The paper Challenges and New Directions for the Certification of AI and Advanced Automation in Civil Aviation is now available online.
The paper, authored by experts from Deep Blue, DLR, CIRA, EUI and NLR, evaluates current innovative certification approaches and explores how levels of automation can enable a more refined development and certification process. In light of the results obtained, the paper proposes new directions that could advance a holistic approach to certification, considering the guidance provided by EASA.
The research behind this paper is linked to the work outlined in a public deliverable of the project, Innovative approaches to approval and certification, available on HUCAN website.
The paper outlines three new directions for the certification of AI and advanced automation:
- A phased certification strategy that evolves with the maturity of the technology, ensuring that new automation systems are integrated safely over time.
- A stronger emphasis on human factors in the certification process, including more rigorous evaluation of human-AI collaboration and the ability of operators to trust and control AI systems.
- The integration of ethical, environmental, and societal considerations into the certification process, ensuring that these technologies contribute to the long-term sustainability of the aviation sector.
This research forms the foundation for HUCAN’s continued efforts to redefine certification processes for AI and advanced automation in civil aviation, ensuring the technologies are safe, reliable, and human-centric.
Key areas
The research highlights several key areas.

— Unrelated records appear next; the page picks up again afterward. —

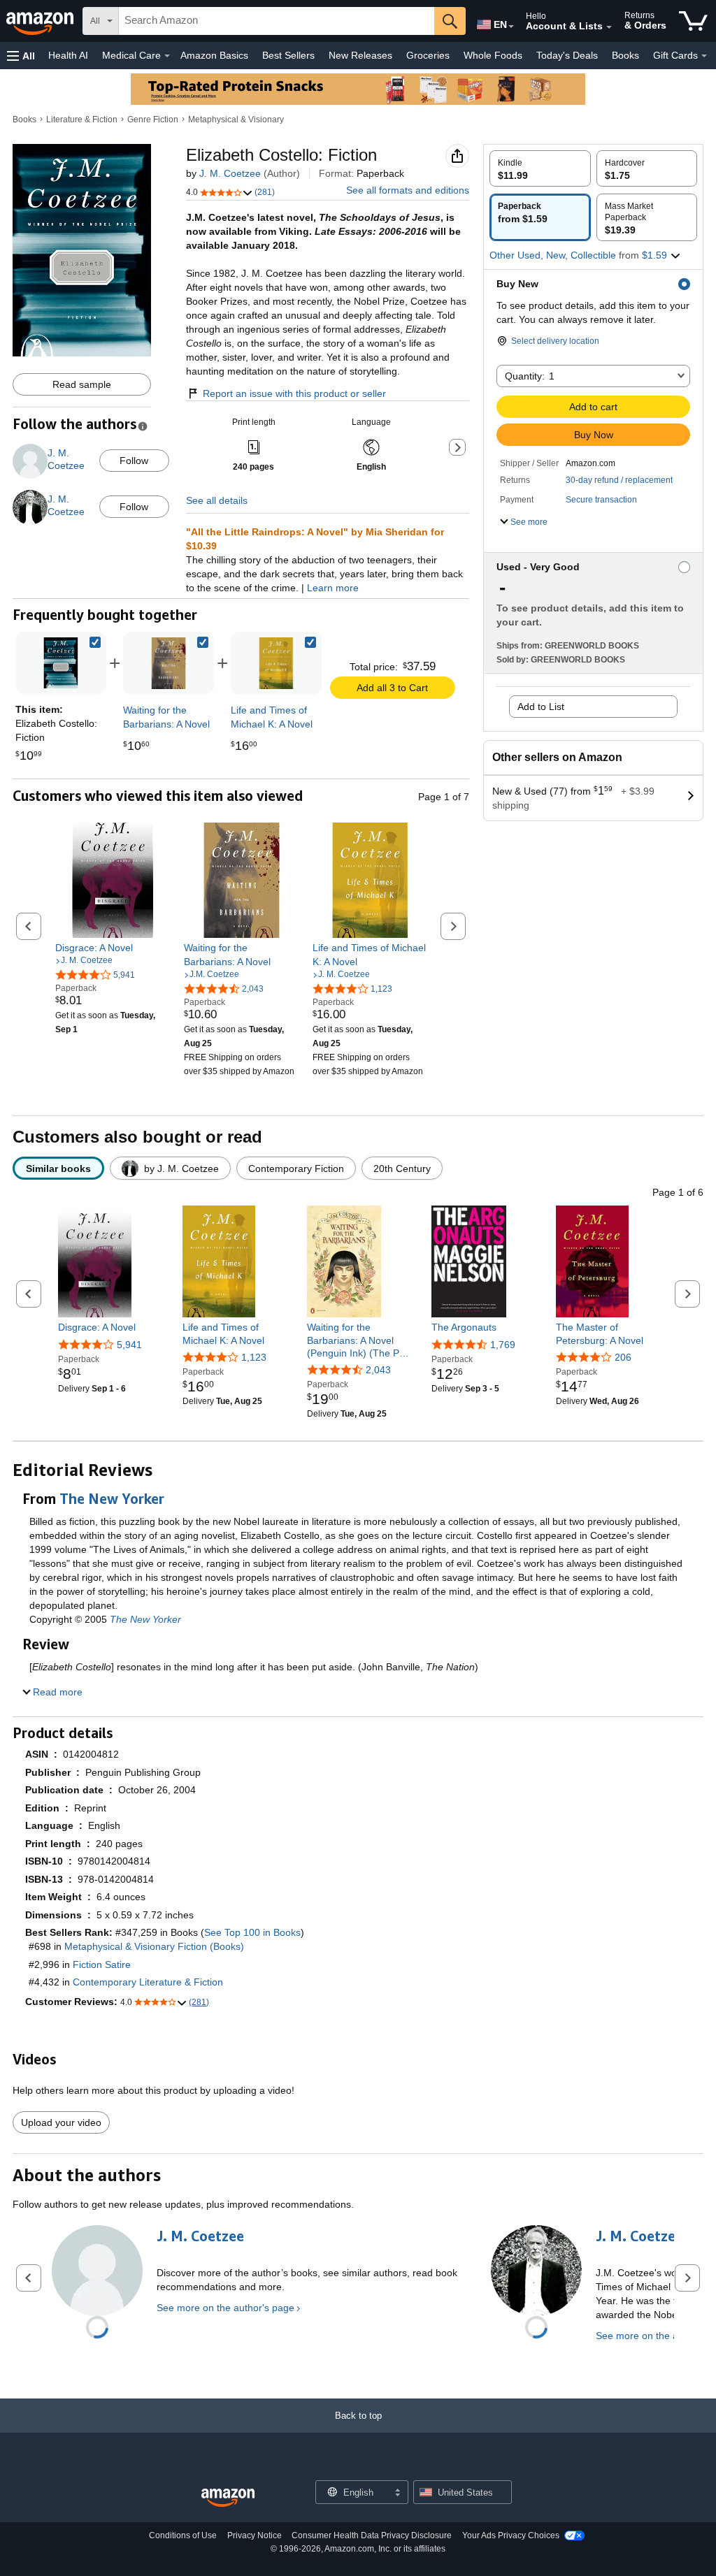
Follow (134, 460)
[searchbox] (276, 21)
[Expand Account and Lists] (609, 27)
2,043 (378, 1369)
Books (625, 55)
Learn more (333, 587)
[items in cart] (693, 20)
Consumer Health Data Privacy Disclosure (372, 2535)
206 (623, 1357)
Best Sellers (288, 55)
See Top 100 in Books (252, 1932)
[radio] (540, 168)
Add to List (540, 706)
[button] (21, 55)
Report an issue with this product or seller (294, 393)
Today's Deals (567, 55)
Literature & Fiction (81, 119)
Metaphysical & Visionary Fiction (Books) (154, 1946)
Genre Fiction (152, 119)
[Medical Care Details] (167, 56)
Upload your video (61, 2122)
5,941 (129, 1344)
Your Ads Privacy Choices (510, 2535)
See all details (217, 500)
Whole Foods (493, 55)
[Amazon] (41, 20)
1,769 (502, 1344)
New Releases (360, 55)
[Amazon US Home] (228, 2498)
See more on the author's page (225, 2307)
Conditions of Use (183, 2535)
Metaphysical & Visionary (236, 119)
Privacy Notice (254, 2535)
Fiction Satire (102, 1964)
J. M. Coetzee (230, 173)
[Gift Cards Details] (704, 56)
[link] (168, 663)
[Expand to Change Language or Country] (511, 26)
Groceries (428, 55)
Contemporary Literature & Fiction (148, 1982)
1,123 (253, 1357)
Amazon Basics (214, 55)
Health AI (68, 55)
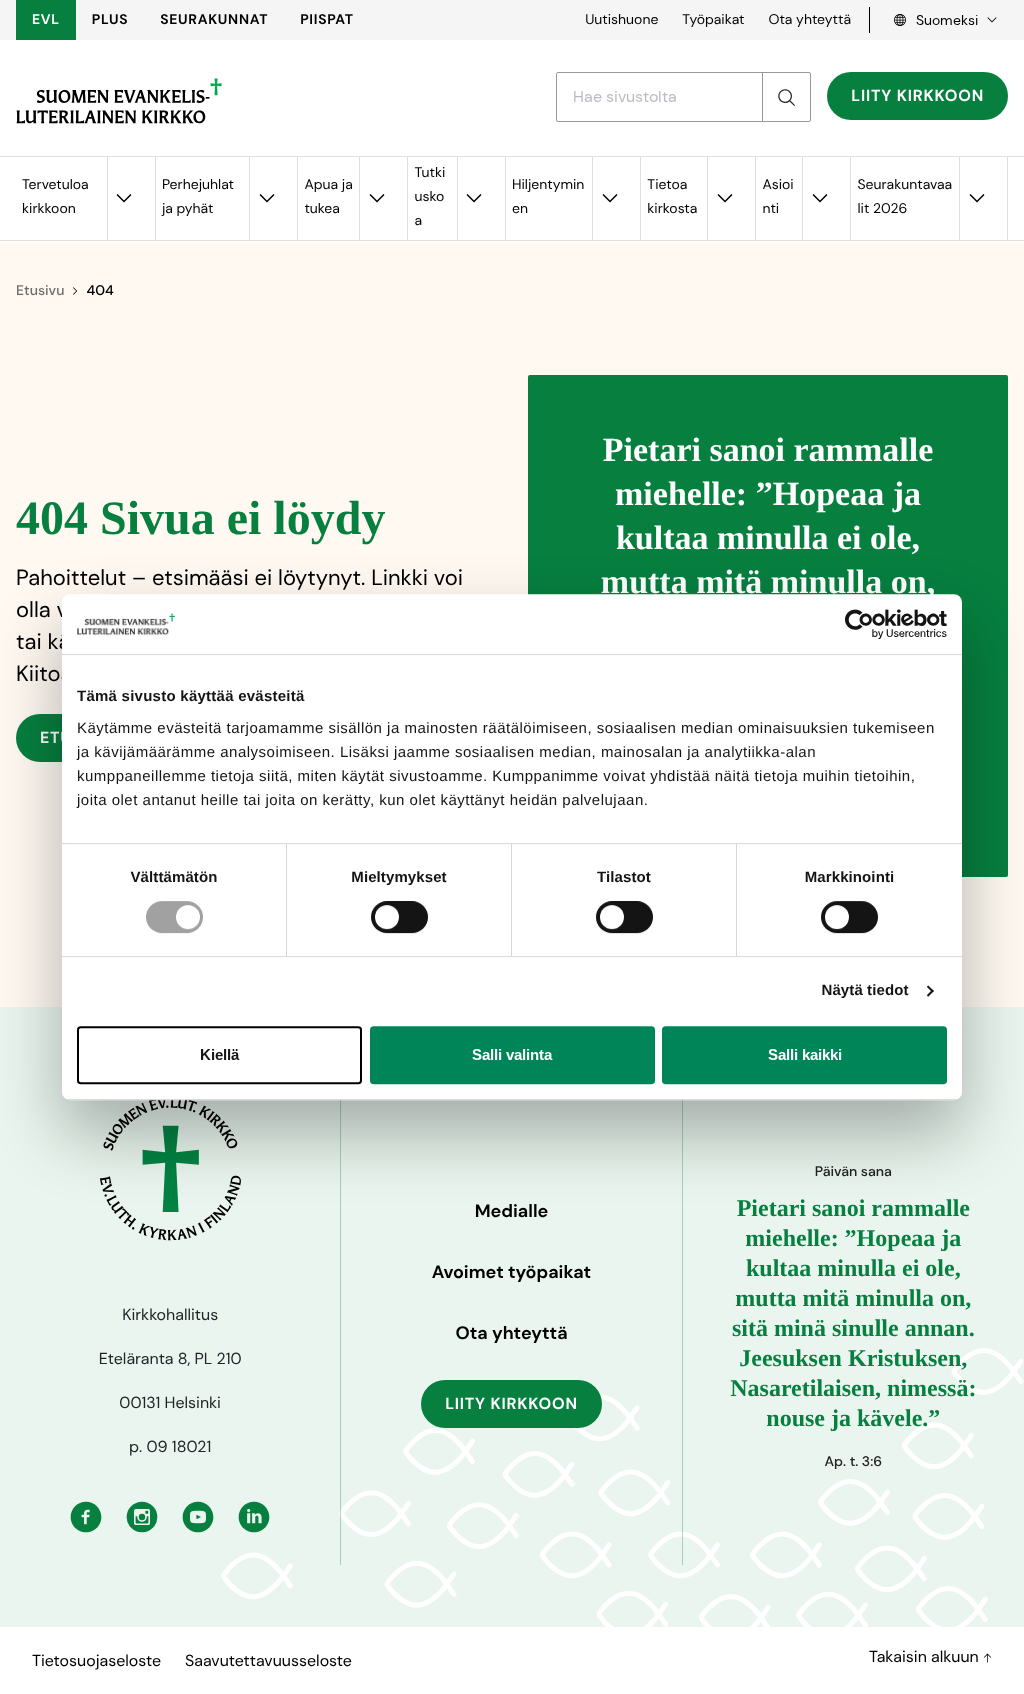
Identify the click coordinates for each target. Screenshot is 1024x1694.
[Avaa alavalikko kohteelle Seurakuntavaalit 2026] (976, 198)
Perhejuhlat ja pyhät (198, 197)
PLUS (110, 20)
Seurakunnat (214, 20)
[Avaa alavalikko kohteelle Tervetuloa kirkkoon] (124, 198)
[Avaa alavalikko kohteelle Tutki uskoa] (474, 198)
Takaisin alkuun (926, 1656)
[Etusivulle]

Technological advancements and certification challenges
The paper explores the rapid advancements in AI and automation technologies that have transformed ATM operations. These innovations promise increased safety, efficiency, and operational capacity. However, the integration of such technologies raises significant certification challenges, including ensuring system reliability, managing uncertainty, and guaranteeing that automation can support and augment human decision-making without compromising safety.
Human-AI teaming and human factors
A major focus of the paper is the interaction between human operators and AI systems. It stresses the importance of human-machine interaction, especially where this is mediated by AI and advanced automation. The research calls for certification frameworks that account for human factors such as trust, explainability, and situational awareness, which are crucial for ensuring the safe and effective use of AI in high-stakes environments like ATM.
Innovative certification approaches
The authors evaluate current certification approaches for AI and advanced automation in civil aviation, highlighting the limitations of the challenges posed by AI and advanced automation. The paper assesses the scope of innovative certification approaches being developed to determine if and how they address the SESAR objectives and, more broadly, the Digital EU Sky goals concerning AI and advanced automation
Level of automation and liability concerns
Different levels of automation, from human assistance to full autonomy, demand specific certification approaches. The paper discusses how automation can redistribute operational authority, raising questions about liability and accountability. It suggests that certification processes should be adaptable to the specific roles and risks associated with each level of automation.
The role of standards and regulatory bodies
EASA and SESAR have a strong and deep role in shaping the future of AI and automation certification. The paper calls for greater collaboration between these bodies, also looking at the the industry to develop new standards and regulatory frameworks that address both the technical and human aspects of AI systems in ATM.